— Extracted entries —
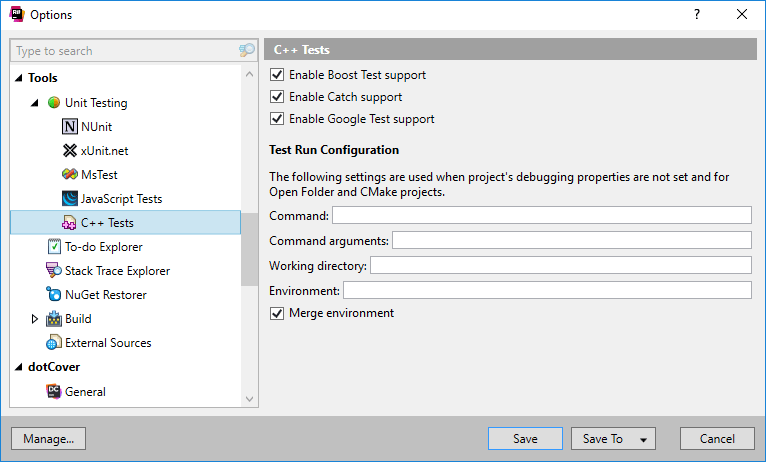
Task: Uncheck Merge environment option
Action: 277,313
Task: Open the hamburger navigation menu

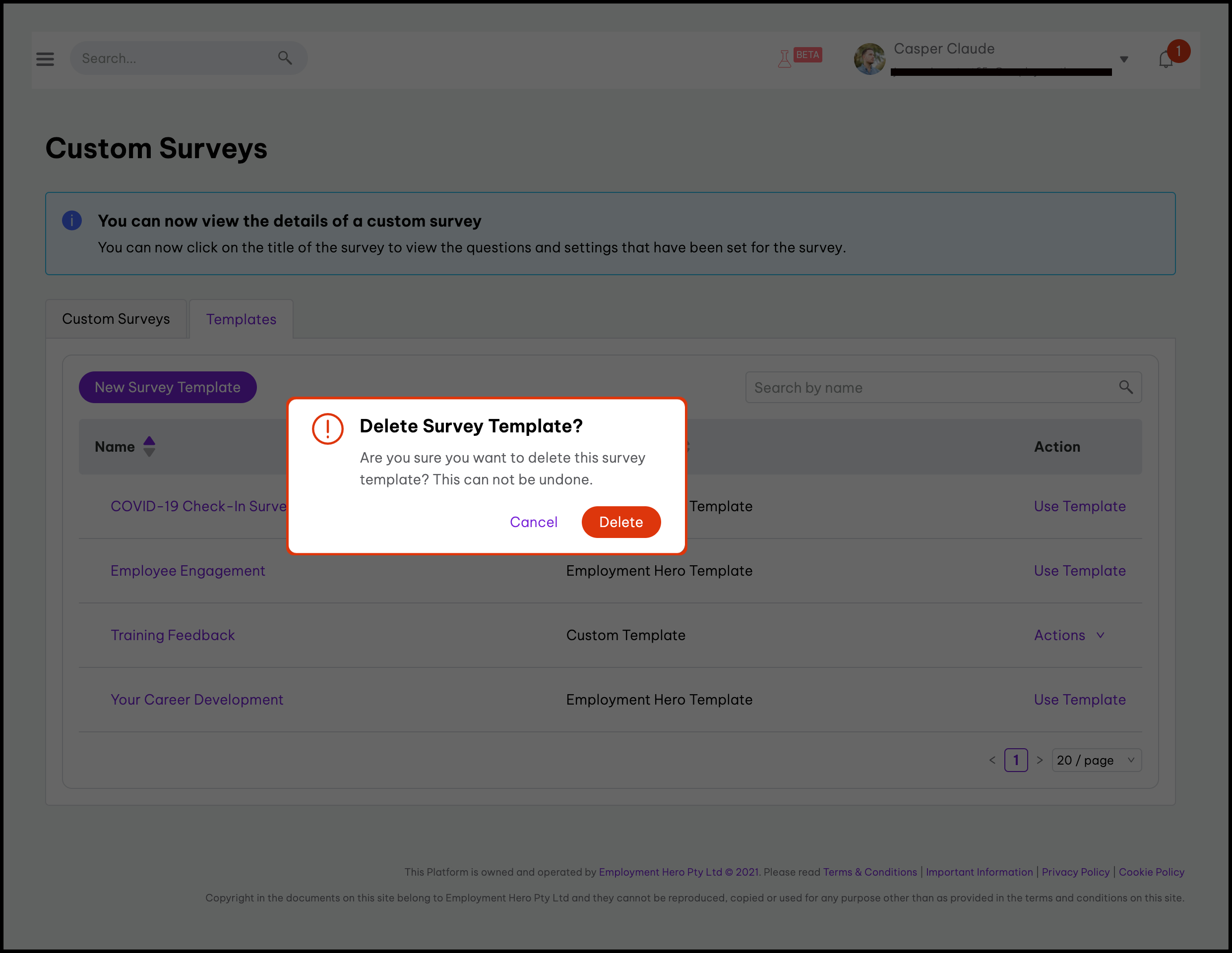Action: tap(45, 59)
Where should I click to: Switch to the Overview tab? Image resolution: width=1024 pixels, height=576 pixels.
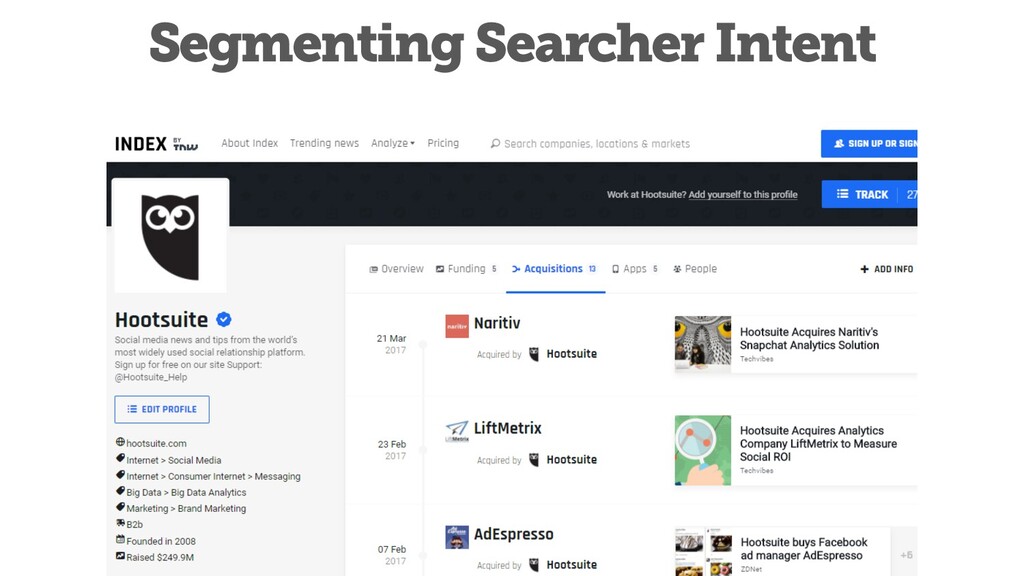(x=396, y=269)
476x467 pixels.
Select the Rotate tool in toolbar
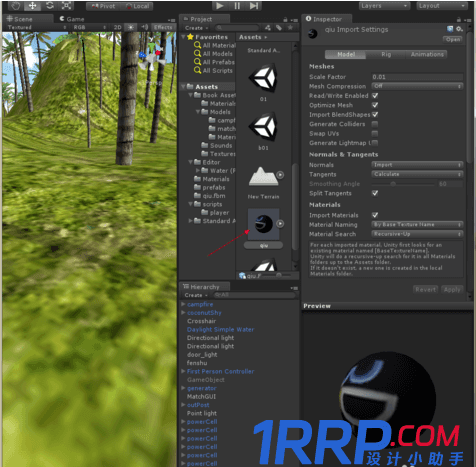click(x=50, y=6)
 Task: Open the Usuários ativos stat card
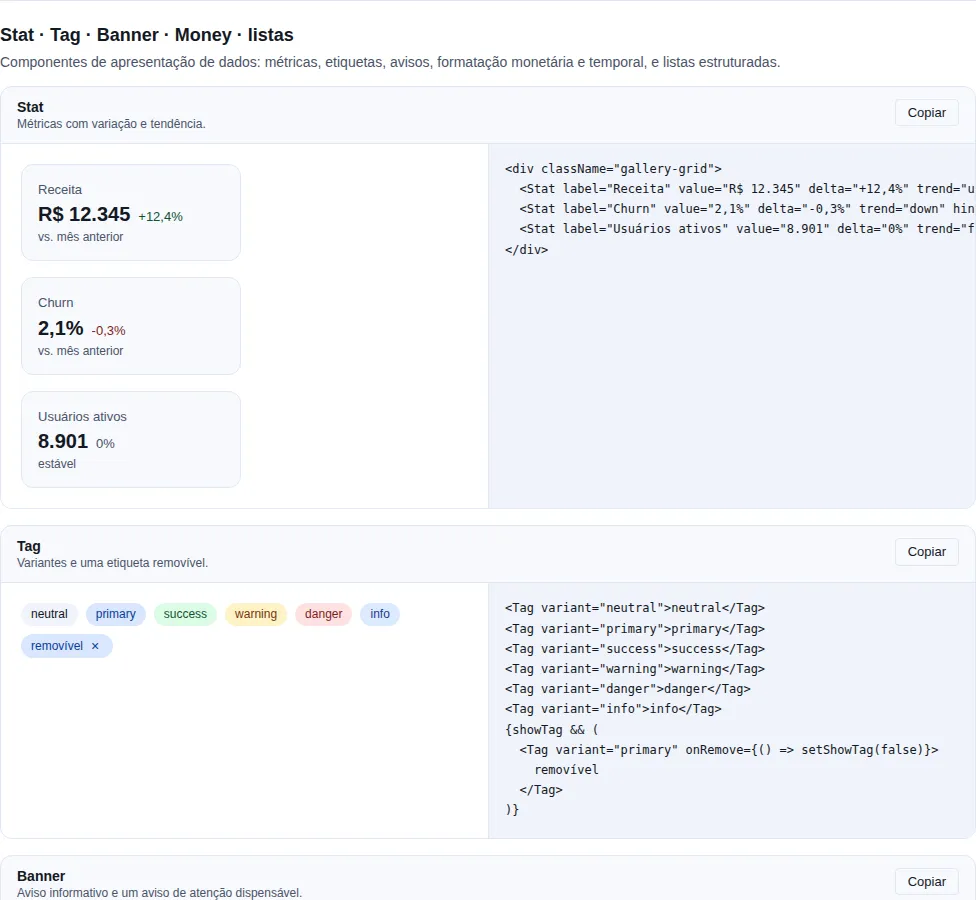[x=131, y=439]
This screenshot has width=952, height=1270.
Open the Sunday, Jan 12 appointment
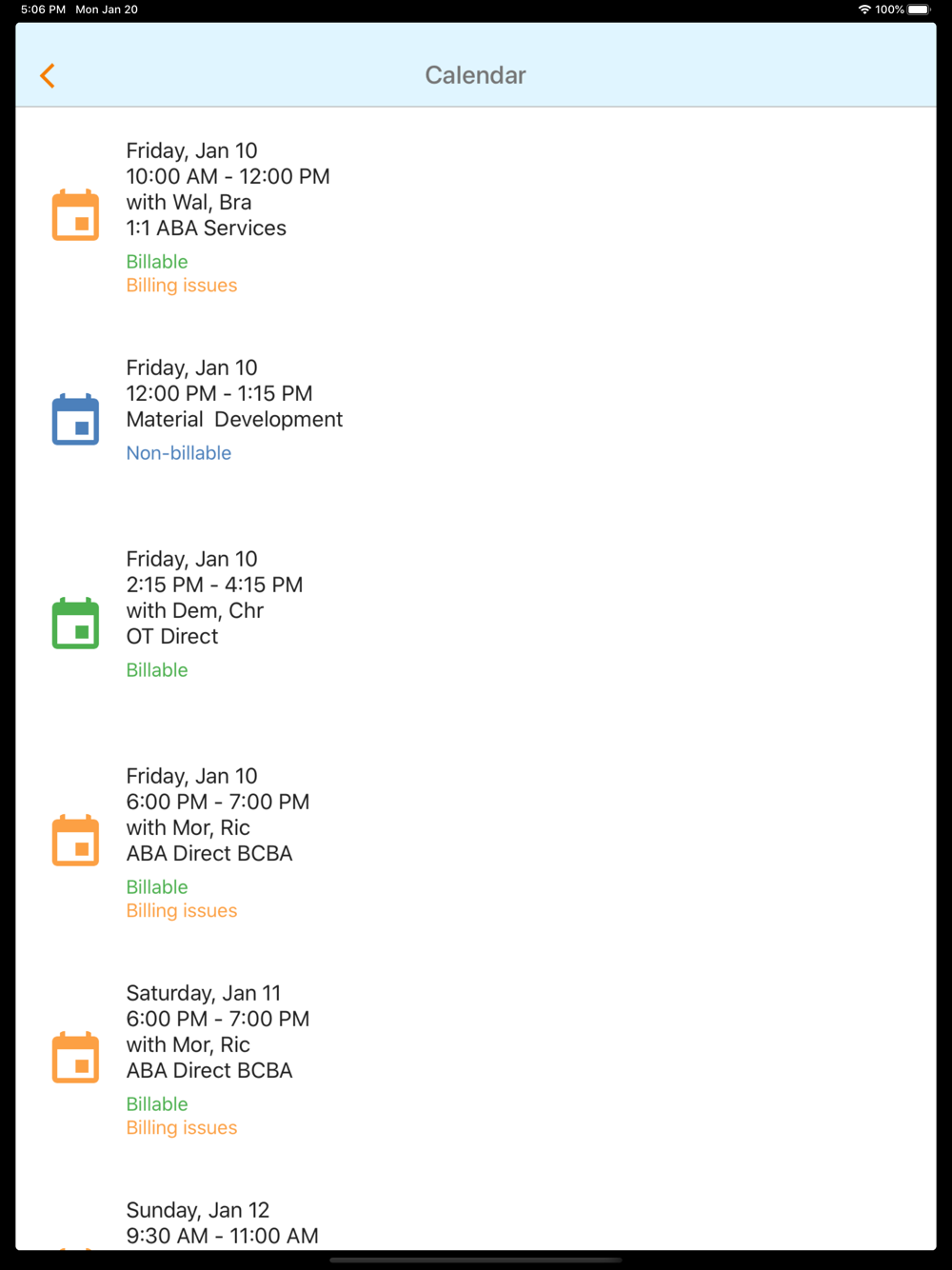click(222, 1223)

— How to complete this task —
Pictures are to be left out; otherwise, copy exactly each line from the one containing "Task: Open the hamburger navigation menu" through the last line of the listing.

— Solution for this problem —
Task: Open the hamburger navigation menu

Action: tap(45, 59)
Where should I click to: Switch to the Overview tab? Image resolution: width=1024 pixels, height=576 pixels.
(x=396, y=269)
476x467 pixels.
Select the Rotate tool in toolbar
click(x=50, y=6)
 Task: Open the Usuários ativos stat card
[x=131, y=439]
This screenshot has width=952, height=1270.
Open the Sunday, Jan 12 appointment
click(222, 1223)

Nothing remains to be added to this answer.